そのため、ANA国内線を利用するときに、スーツケースに入れる普通の飲料などまで一律に合算して「液体は2リットルしか預けられない」と考える必要はありません。国際線で有名な液体物の100ml制限とも別のルールです。

ANAの「2kgまたは2リットル」はすべての液体の上限ではない

ANAが国内線の「機内持ち込み・お預かりに条件があるもの」として案内しているページでは、化粧品類、医薬品類、一定のスポーツ用品・日用品のスプレーなどについて、1容器あたり0.5kgまたは0.5リットル以下、1人あたり合計2kgまたは2リットルまでという条件が示されています。[参照]

つまり「預け荷物+機内持ち込みに含まれるあらゆる液体を全部足して2リットル」という意味ではなく、航空機での輸送に一定の制限があるカテゴリーについて設けられた数量制限です。

たとえば化粧水、香水、ヘアスプレー、制汗スプレー、殺菌・消毒スプレーなどを持っていく場合には、この規定を確認する必要があります。一方、普通の飲み物について同じ「化粧品・医薬品等の2リットル制限」をそのまま当てはめるわけではありません。

化粧水・シャンプーなどは「1容器0.5L、合計2L」がポイント

旅行で特に関係しやすいのが化粧品類です。ANAの案内では、洗顔フォーム、日焼け止めなどのスキンケア用品、マウスケア用品、コンタクトレンズや眼鏡用の洗浄液などについても、1容器0.5Lまたは0.5kg以下、1人あたり合計2Lまたは2kgまでという扱いが示されています。

たとえば、化粧水200ml、乳液200ml、シャンプー400ml、コンディショナー400ml、ボディーソープ400mlを対象品として持っていく場合、単純合計は1.6Lです。それぞれの容器も500ml以下なので、数量面では上限内という考え方になります。

逆に、対象となる化粧品などを600ml入りの容器で持っていこうとすると、合計が2L未満でも「1容器0.5L以下」という条件に収まりません。合計量だけでなく1容器あたりの容量にも条件がある点が重要です。

預け荷物と機内持ち込みで別々に2Lではない

もう一つ勘違いしやすいのが、「預け荷物で2L、機内持ち込みでも2Lなのか」という点です。対象となる化粧品・医薬品や一定のスプレー類については、ANAは「1人あたり2kgまたは2リットルまで」と案内しています。

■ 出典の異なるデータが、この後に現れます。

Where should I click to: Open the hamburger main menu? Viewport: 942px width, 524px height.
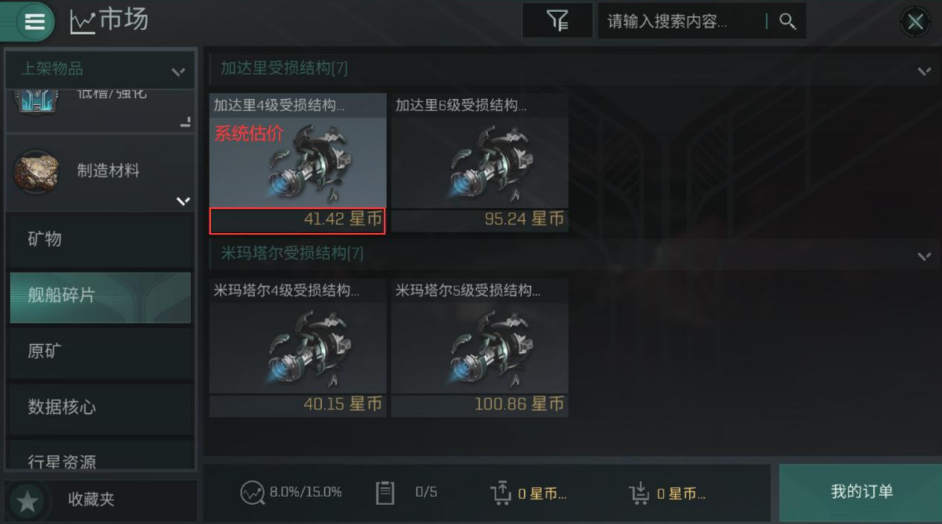click(x=34, y=22)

つまり、対象品を預け荷物と機内持ち込みに分散させれば上限が倍になるという意味ではありません。対象となる品目について旅客1人あたりの合計で考えるのが基本です。[参照]

ただし、ここでも重要なのは「対象となる品目の合計」という点です。スーツケースに入っているすべての液体を機械的に足して2L以内にする、という意味ではありません。

国内線と国際線の「液体ルール」は別物

飛行機の液体制限でよく知られているのが、国際線の「100ml以下の容器」というルールです。ANA国際線では、液体物・ジェル・エアゾール類は原則として100ml以下の容器へ入れ、それらを容量1L以下の透明な再封可能な袋に入れるという機内持ち込み制限があります。[参照]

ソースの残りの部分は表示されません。